# Run out of Cyclogest!!



## Pika (Aug 26, 2010)

Hi
I got my BFP on Thursday and called my doctor to make up the prescription for the cyclogest and progynova from the letter my clinic gave me. They said it would be ready for me to collect yesterday, Friday, However I was caught at work and missed getting to the docs to collect!! 
I have plenty of progynove but only 2 pessaries left. 
I am meant to do 2 a day, I have done one this morning and have 2 left, is it going to be ok to take one tomorrow and one tuesday until I collect the prescription Tuesday? Or should I contact my Out of hours service?
Thanks in advance.


----------



## Mistletoe (Holly) (Jan 1, 2007)

Are you in the uk?

If you have been on a consistent dose I would not like to suggest that it would be ok to drop it.
Although some clinics stop with a bfp result, it would not be for me to say it is ok if your clinic protocol is to continue, as this an act of prescribing. You either need to contact your doctor/clinic for advice, obtain some with a prescrption or go to the pharmacy and request ''an emergency supply at the request of a patient'' This is a legal tool open to pharmacists to supply in an emergency when there is an immediate need for a medicine, you can't get a prescription, and you have been prescribed it before by a practitioner - that way you can get a box to tide you over. 

Congrats on the bfp!


----------

Tasks to perform:
a - Answer these about the thread, one answer per line, marked the same way:
(i) How many pessaries a day is Pika meant to take?
(ii) On what day does Pika expect to collect the prescription?
(iii) What does Mistletoe say to request at the pharmacy?
b - Could you write out the thread between "I have plenty" and "Thanks in advance.", inclusive, changing "pessaries" to "suppositories"?
The lines are material separate from the thread.

Records supplied:

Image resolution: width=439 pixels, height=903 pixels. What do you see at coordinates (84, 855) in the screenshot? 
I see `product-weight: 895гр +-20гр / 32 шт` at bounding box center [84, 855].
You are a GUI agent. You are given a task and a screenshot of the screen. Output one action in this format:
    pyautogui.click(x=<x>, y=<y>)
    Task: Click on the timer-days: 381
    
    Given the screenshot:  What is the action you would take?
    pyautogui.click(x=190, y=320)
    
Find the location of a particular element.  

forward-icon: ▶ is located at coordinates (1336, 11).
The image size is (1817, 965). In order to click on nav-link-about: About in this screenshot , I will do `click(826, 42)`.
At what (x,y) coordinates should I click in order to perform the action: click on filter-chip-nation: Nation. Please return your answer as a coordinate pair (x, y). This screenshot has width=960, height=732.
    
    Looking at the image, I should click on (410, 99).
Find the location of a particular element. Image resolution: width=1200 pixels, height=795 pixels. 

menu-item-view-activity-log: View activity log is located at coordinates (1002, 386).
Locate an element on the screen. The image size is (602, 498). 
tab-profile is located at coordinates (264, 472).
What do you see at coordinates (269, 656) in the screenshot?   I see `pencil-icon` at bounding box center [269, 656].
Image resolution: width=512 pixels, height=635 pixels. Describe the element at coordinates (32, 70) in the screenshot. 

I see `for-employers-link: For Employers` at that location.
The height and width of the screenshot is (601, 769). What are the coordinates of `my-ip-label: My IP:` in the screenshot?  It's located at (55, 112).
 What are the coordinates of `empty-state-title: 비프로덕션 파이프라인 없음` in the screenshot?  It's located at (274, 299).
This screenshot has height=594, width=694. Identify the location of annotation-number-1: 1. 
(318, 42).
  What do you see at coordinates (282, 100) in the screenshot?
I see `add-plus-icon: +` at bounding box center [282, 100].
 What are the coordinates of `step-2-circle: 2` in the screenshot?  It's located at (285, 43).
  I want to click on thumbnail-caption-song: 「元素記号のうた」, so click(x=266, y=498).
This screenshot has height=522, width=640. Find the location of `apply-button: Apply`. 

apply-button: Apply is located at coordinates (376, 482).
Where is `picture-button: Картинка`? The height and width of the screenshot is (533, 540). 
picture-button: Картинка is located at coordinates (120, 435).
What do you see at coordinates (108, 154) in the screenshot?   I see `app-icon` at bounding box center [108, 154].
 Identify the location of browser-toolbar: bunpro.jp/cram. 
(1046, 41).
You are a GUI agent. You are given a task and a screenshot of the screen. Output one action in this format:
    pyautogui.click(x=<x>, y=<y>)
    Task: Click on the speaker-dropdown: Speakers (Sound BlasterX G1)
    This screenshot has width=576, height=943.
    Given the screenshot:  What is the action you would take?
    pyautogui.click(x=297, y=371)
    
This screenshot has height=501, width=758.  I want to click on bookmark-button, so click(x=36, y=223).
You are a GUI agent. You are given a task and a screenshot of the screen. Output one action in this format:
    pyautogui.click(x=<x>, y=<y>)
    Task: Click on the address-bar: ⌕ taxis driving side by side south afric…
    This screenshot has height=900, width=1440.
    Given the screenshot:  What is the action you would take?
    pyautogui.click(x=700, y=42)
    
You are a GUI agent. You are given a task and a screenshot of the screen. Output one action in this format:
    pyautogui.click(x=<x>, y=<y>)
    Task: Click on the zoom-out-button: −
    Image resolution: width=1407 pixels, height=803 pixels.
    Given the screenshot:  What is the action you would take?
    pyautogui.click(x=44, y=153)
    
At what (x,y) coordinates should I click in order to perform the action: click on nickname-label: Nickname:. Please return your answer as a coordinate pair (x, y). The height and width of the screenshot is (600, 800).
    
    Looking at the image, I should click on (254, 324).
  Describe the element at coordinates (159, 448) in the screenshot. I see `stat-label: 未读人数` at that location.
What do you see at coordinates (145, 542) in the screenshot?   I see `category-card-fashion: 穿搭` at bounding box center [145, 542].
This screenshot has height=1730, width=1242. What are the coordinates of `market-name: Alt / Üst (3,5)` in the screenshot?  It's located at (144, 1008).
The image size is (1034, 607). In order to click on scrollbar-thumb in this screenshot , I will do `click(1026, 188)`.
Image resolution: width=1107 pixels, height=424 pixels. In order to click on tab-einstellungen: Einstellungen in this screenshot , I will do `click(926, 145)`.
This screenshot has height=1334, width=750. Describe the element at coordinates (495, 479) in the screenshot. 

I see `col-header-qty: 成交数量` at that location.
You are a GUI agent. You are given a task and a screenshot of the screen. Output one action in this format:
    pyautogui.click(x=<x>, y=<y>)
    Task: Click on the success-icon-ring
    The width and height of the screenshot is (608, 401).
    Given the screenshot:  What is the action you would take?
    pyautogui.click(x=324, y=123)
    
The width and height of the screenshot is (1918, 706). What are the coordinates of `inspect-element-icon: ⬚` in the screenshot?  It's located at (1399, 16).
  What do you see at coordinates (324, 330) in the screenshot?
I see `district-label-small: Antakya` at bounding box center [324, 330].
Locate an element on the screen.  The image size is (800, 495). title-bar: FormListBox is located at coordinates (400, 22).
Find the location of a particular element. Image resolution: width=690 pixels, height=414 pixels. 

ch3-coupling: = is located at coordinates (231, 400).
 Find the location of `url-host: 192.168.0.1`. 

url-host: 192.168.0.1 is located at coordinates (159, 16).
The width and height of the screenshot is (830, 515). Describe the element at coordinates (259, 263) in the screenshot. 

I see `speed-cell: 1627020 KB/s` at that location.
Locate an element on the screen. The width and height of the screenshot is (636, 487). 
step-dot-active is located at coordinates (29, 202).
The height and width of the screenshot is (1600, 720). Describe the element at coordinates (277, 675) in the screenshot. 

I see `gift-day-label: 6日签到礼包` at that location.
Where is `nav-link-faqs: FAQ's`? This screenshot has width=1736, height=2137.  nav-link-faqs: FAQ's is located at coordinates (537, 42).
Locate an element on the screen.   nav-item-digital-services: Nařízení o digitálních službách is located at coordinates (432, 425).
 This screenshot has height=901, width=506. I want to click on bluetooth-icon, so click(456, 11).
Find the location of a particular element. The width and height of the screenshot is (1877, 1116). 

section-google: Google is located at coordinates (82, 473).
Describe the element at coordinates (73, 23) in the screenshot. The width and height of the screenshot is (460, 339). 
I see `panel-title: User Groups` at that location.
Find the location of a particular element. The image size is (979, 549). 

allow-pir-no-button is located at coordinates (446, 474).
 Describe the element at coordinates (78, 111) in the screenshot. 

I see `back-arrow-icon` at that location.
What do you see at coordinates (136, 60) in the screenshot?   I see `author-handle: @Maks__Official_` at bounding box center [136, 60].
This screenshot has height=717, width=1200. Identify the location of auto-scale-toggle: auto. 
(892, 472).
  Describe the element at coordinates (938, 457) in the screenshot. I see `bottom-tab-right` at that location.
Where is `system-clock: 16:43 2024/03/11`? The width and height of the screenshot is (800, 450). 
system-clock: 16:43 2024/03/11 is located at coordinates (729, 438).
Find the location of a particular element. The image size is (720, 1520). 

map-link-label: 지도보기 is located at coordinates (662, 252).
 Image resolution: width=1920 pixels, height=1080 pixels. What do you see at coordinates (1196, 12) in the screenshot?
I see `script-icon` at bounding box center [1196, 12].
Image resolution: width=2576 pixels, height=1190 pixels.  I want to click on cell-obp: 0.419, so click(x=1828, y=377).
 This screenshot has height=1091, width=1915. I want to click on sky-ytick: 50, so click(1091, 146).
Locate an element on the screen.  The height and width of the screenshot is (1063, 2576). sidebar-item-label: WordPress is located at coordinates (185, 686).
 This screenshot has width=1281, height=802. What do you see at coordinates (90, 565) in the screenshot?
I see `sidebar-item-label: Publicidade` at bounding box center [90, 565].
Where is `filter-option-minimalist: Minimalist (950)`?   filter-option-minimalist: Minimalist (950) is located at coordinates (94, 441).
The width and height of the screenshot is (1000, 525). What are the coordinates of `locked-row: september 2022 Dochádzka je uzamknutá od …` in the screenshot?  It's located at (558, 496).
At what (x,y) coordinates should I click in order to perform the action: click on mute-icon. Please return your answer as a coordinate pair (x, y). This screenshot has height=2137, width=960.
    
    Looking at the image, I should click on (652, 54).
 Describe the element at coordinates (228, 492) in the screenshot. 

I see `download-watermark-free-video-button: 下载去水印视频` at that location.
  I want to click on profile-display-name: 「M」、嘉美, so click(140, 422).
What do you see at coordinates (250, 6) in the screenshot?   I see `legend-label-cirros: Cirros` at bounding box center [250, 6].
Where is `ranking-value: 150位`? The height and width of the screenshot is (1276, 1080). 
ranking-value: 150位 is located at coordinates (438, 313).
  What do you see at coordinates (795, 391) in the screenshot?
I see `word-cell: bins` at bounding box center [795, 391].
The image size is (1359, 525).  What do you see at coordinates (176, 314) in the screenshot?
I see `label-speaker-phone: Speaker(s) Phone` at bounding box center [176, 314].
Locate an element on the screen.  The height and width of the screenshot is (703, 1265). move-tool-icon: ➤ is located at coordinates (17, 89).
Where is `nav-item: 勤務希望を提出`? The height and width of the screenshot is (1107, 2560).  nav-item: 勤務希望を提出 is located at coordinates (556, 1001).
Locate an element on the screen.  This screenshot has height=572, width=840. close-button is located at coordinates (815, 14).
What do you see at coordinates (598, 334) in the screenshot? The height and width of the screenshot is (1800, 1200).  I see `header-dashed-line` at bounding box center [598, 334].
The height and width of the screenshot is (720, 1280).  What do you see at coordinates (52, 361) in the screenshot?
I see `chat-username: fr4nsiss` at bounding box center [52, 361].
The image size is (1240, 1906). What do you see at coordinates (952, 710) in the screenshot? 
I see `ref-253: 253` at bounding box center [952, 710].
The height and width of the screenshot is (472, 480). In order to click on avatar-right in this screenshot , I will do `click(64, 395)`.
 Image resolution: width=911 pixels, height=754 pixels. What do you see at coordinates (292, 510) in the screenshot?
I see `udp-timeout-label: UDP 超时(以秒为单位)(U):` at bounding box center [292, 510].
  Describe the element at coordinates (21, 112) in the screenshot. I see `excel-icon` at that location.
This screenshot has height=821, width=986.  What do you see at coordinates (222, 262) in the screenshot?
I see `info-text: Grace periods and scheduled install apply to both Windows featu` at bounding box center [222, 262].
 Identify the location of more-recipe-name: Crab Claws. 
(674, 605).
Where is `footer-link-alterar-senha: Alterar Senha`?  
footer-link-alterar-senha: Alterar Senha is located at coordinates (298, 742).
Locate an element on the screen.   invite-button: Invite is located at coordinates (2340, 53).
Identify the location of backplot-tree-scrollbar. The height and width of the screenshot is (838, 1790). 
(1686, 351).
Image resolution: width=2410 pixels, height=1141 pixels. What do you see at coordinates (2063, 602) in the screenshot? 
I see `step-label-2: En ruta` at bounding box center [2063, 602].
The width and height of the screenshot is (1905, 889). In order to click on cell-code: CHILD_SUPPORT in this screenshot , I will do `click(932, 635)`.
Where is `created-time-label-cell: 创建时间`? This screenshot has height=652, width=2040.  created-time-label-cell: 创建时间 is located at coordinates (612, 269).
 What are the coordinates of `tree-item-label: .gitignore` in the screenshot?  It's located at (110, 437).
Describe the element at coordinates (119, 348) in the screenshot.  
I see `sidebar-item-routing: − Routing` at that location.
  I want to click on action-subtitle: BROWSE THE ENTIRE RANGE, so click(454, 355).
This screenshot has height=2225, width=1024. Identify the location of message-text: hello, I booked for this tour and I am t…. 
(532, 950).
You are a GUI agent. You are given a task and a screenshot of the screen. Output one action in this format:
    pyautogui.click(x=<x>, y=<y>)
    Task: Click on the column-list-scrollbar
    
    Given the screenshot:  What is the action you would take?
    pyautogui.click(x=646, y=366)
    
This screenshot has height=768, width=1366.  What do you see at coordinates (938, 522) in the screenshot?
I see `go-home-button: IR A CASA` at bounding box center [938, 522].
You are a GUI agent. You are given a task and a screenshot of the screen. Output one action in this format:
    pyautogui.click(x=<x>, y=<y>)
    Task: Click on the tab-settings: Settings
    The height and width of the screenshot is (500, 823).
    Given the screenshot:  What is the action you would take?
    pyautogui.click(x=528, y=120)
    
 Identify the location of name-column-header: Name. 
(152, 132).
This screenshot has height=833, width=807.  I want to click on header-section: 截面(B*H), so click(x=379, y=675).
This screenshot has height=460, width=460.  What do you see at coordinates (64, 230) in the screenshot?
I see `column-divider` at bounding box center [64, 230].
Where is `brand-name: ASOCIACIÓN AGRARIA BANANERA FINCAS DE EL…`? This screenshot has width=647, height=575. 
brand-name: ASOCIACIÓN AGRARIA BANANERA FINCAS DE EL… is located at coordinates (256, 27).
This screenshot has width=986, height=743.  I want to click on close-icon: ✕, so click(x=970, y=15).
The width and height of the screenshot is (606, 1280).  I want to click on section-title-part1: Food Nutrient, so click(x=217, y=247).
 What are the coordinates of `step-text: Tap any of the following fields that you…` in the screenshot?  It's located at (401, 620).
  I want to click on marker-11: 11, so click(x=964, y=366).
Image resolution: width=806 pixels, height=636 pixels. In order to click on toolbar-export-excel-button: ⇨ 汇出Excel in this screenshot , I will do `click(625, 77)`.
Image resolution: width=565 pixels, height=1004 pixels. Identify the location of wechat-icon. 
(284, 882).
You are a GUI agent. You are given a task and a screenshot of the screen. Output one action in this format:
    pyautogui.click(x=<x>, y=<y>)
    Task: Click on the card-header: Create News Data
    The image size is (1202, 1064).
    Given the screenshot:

Problem solutions:
a -
(i) 2 a day
(ii) Tuesday
(iii) "an emergency supply at the request of a patient"

b -
I have plenty of progynove but only 2 suppositories left. 
I am meant to do 2 a day, I have done one this morning and have 2 left, is it going to be ok to take one tomorrow and one tuesday until I collect the prescription Tuesday? Or should I contact my Out of hours service?
Thanks in advance.